Such index can be used just like any functional index, e.g.:

SELECT * FROM t1 WHERE 1 MEMBER OF(sp_f);
or
SELECT * FROM t1 WHERE 1 MEMBER OF (IFNULL(j->'$.sparse_data','[]'))

In order to make optimizer match sp_f to an index, GC substitution code needs
to be extended to allow matching field to a multi-valued index. The rest of
the optimizer code remains unchanged and sparse VM index is handled just like
any other regular functional index. This optimizer change will be implemented
in scope of another WL.

CAST(<expr> AS <type> ARRAY)
----------------------------
This function is one of central design points of this WL. It allows to hide
actual typed array under the hood. This variant of CAST() function is allowed
only as a generating expression of a functional index's key part over a
JSON-returning expression, thus only in CREATE TABLE/ALTER TABLE/CREATE INDEX.
It won't be allowed in an expression elsewhere, including expressions of
regular generated columns. 

The function obtains JSON value of its arg, either by getting values from a
JSON-typed expression or converting an SQL scalar to JSON and returns to the
caller. Since the function can only be a generating expression, its result
is immediately stored in a typed array field and is never seen by the user.
This allows to avoid introducing a generally available array type and thus
significantly reduces scope and complexity of the WL.

Beside passing data to a typed array field, the function acts as the
type-holder. It's returns_array() property returns true, so when such
expression is met, server knows that multi-valued index should be created.
CAST()'s syntax allows user to specify data type of the index.
Server derives underlying field's type from the generation expression, and
InnoDB creates index based on the field's type.

CAST(.. AS .. ARRAY) takes single argument of JSON type as the data source. 
In a future WL that will introduce general array type, it will be possible to
lift this by adding e.g. CAST(<sql row> AS <type> ARRAY). Then, the
function will convert SQL row to a JSON array and the typed array field will
handle the conversion.

Being a CAST() function, it'll cast to only those types which are already
available:
BINARY[(N)]
CHAR[(N)] [charset_info]
DATE
DATETIME
TIME
DECIMAL[(M[,D])]
SIGNED [INTEGER]
UNSIGNED [INTEGER]

This function won't cast JSON to array but generate the error
"Invalid use of <type> and CAST(.. AS .. ARRAY)". This is because InnoDB
doesn't support index of JSON type. Casting to other types could be added 
within scope of another WL.

The JSON native types that doesn't directly match to types above: BLOB, BIT,
OPAQUE, BOOLEAN, NULL will cause warning when casted to one of
supported types and converted to NULL, e.g on INSERT or UPDATE. If index is
defined as NOT NULL, it'll cause error and statement will fail.


JSON_OVERLAPS
-------------
This WL adds a new comparison function named JSON_OVERLAPS() with following 
syntax:

JSON_OVERLAPS(<json doc>, <json doc>) 

Primarily it's aimed to work on arrays and objects - to check whether two
arrays has same elements, or two objects has same key-value pairs. When two
scalars are given, the function behaves like '='.

Given information =
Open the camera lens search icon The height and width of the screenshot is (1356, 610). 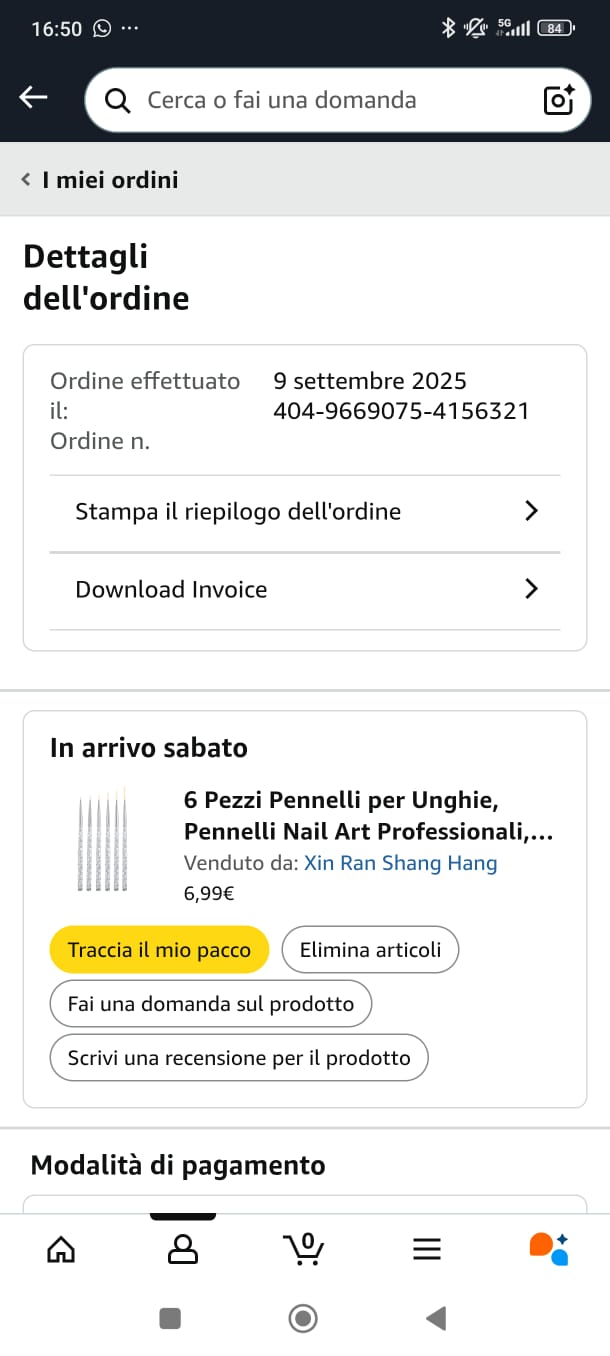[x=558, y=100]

Tasks to perform =
a) Repeat from the multi-valued index text everything from "It won't be" down to "should be created.".
b) According to the multi-valued index text, in which statements is CAST(<expr> AS <type> ARRAY) allowed?
c) Extend the multi-valued index text onward from its final sentence.
The data above were taken from a separate source and are unrelated to the multi-valued index text.

Answers to the problems =
a)
It won't be allowed in an expression elsewhere, including expressions of
regular generated columns. 

The function obtains JSON value of its arg, either by getting values from a
JSON-typed expression or converting an SQL scalar to JSON and returns to the
caller. Since the function can only be a generating expression, its result
is immediately stored in a typed array field and is never seen by the user.
This allows to avoid introducing a generally available array type and thus
significantly reduces scope and complexity of the WL.

Beside passing data to a typed array field, the function acts as the
type-holder. It's returns_array() property returns true, so when such
expression is met, server knows that multi-valued index should be created.

b) CREATE TABLE, ALTER TABLE, and CREATE INDEX.

c)
Elements/values are compared as whole, i.e in case of nested JSON doc there
should be same complete nested doc on the other side to match, partial matches
are treated as no match. For example:

JSON_OVERLAPS(CAST('[[1,2],3,4]' AS JSON), CAST('[5, [1,2], 6]' AS JSON))

returns true, while 

JSON_OVERLAPS(CAST('[[1,2],3,4]' AS JSON), CAST('[1, [2,3], 4]') AS JSON)

returns false.

To widen scope of applicability cross-type comparison is also supported by
means of auto-array-wrapping. It works similar to auto-wrapping in other JSON
functions. When an arg isn't an array (except case when both args are objects)
then it's treated as a value of a single-element array. For example
JSON_OVERLAPS('[1,2,3]','33') and JSON_OVERLAPS('[1,2,3]','[33]') are the same.
Both objects and scalars are subject to auto-wrapping. 

SQL NULLs and JSON nulls are handled in different ways. When one of args is
NULL, then function returns SQL NULL value. But when both arrays has JSON null
value, then function returns true, not NULL, as JSON null is a value.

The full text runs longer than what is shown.